++++ SUPPLIED DATA
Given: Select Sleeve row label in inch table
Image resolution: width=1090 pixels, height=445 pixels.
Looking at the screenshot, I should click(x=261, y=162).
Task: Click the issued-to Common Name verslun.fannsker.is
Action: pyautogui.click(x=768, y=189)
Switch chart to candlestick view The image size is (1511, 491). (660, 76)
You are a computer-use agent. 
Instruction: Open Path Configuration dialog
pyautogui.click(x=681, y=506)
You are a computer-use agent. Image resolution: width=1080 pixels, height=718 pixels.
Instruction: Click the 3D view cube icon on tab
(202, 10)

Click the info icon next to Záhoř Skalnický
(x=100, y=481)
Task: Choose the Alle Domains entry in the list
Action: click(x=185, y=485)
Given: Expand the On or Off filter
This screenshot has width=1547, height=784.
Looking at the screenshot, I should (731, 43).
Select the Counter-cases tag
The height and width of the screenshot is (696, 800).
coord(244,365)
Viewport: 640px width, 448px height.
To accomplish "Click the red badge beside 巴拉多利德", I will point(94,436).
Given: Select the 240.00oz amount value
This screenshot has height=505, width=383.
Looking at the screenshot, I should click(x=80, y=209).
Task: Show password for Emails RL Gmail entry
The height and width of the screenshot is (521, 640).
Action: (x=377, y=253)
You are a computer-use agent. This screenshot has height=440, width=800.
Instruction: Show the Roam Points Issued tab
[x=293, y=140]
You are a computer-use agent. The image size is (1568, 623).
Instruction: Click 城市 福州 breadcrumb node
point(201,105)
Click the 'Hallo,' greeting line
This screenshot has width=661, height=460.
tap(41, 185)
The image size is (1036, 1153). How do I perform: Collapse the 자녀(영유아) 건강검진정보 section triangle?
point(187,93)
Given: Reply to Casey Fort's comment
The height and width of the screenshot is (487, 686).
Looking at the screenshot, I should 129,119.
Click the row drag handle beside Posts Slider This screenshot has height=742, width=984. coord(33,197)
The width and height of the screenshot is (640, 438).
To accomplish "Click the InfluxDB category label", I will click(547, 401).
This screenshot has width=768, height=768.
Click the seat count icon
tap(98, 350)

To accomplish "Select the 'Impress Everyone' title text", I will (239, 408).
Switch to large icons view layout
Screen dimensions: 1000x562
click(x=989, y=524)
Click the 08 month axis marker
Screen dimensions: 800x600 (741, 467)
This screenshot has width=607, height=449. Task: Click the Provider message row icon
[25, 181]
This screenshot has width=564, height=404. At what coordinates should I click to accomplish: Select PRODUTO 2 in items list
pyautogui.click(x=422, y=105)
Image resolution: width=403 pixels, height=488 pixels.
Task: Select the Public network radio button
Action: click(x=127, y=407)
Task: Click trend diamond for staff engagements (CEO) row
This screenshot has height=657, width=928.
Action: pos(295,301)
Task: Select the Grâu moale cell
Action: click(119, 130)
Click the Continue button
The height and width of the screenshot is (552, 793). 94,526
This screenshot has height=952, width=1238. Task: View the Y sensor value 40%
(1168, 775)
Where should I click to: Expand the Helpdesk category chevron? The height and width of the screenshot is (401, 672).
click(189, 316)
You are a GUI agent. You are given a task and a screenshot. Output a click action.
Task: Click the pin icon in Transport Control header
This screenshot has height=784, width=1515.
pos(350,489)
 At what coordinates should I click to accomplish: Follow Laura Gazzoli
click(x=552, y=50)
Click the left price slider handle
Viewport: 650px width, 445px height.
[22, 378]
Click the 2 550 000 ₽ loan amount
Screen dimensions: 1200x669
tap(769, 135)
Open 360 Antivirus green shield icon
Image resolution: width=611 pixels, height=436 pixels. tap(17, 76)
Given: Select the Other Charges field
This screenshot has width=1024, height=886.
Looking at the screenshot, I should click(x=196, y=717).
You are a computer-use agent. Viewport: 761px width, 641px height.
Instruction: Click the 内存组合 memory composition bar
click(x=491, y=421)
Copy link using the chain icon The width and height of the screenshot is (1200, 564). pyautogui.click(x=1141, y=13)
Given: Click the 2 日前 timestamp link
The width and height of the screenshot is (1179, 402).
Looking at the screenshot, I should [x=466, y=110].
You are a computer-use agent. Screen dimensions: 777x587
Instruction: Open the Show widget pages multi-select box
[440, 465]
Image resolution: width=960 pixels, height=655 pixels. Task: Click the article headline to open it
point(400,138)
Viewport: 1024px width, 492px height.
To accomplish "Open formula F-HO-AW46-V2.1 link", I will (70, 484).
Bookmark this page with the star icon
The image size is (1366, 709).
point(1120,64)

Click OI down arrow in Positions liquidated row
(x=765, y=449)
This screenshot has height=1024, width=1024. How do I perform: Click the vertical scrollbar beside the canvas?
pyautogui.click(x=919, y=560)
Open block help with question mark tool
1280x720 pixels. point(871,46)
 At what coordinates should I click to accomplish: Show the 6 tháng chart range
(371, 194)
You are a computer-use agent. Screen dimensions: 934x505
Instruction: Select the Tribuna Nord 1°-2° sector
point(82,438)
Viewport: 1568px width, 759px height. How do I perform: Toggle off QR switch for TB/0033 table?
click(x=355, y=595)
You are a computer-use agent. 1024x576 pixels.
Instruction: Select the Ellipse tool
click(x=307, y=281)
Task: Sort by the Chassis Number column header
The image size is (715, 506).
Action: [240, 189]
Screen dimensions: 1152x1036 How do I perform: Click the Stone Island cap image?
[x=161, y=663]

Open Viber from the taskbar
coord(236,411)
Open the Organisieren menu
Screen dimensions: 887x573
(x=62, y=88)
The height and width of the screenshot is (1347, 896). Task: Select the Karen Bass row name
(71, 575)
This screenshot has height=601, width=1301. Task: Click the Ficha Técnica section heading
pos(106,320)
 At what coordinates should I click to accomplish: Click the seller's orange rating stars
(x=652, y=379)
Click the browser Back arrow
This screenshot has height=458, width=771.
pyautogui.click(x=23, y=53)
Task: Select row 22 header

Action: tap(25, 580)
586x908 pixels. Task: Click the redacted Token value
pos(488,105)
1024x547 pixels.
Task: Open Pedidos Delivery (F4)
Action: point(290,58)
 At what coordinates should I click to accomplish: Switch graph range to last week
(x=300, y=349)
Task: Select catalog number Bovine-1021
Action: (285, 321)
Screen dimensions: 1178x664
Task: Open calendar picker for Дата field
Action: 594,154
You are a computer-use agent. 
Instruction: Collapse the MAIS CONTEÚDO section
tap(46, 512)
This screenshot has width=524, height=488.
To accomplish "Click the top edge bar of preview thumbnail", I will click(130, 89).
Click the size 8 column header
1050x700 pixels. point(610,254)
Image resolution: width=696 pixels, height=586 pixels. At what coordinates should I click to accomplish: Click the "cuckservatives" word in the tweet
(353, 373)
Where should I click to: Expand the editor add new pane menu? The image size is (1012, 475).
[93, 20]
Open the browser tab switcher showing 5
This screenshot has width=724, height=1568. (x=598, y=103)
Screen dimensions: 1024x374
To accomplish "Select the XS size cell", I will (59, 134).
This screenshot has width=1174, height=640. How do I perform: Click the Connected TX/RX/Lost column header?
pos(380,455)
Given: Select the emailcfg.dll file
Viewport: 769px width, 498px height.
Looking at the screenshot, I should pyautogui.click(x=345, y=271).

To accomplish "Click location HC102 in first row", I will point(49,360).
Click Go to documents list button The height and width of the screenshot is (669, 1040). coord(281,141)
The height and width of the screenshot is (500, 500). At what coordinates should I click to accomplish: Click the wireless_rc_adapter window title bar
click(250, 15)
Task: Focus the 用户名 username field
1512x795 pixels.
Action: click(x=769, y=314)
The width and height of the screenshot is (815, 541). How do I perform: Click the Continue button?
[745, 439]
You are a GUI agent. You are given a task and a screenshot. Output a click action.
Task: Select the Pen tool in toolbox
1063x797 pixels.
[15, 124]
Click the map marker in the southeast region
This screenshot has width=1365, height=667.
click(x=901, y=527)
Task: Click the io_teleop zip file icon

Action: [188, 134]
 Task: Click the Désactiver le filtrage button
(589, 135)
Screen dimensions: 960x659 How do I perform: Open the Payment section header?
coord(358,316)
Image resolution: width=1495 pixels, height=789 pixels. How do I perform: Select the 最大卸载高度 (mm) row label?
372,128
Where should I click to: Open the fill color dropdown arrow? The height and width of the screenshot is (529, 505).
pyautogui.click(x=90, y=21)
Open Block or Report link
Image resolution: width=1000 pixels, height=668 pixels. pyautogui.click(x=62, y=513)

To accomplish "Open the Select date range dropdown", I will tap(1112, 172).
++++++++
> YOUR ASSIGNMENT: Go to the line with "Given: Select the emailcfg.dll file" in the entries above and repeat every line from there through the line with "Task: Select the Pen tool in toolbox", exactly and with no other text.

> WRITTEN SOLUTION:
Given: Select the emailcfg.dll file
Viewport: 769px width, 498px height.
Looking at the screenshot, I should pyautogui.click(x=345, y=271).

To accomplish "Click location HC102 in first row", I will point(49,360).
Click Go to documents list button The height and width of the screenshot is (669, 1040). coord(281,141)
The height and width of the screenshot is (500, 500). At what coordinates should I click to accomplish: Click the wireless_rc_adapter window title bar
click(250, 15)
Task: Focus the 用户名 username field
1512x795 pixels.
Action: click(x=769, y=314)
The width and height of the screenshot is (815, 541). How do I perform: Click the Continue button?
[745, 439]
You are a GUI agent. You are given a task and a screenshot. Output a click action.
Task: Select the Pen tool in toolbox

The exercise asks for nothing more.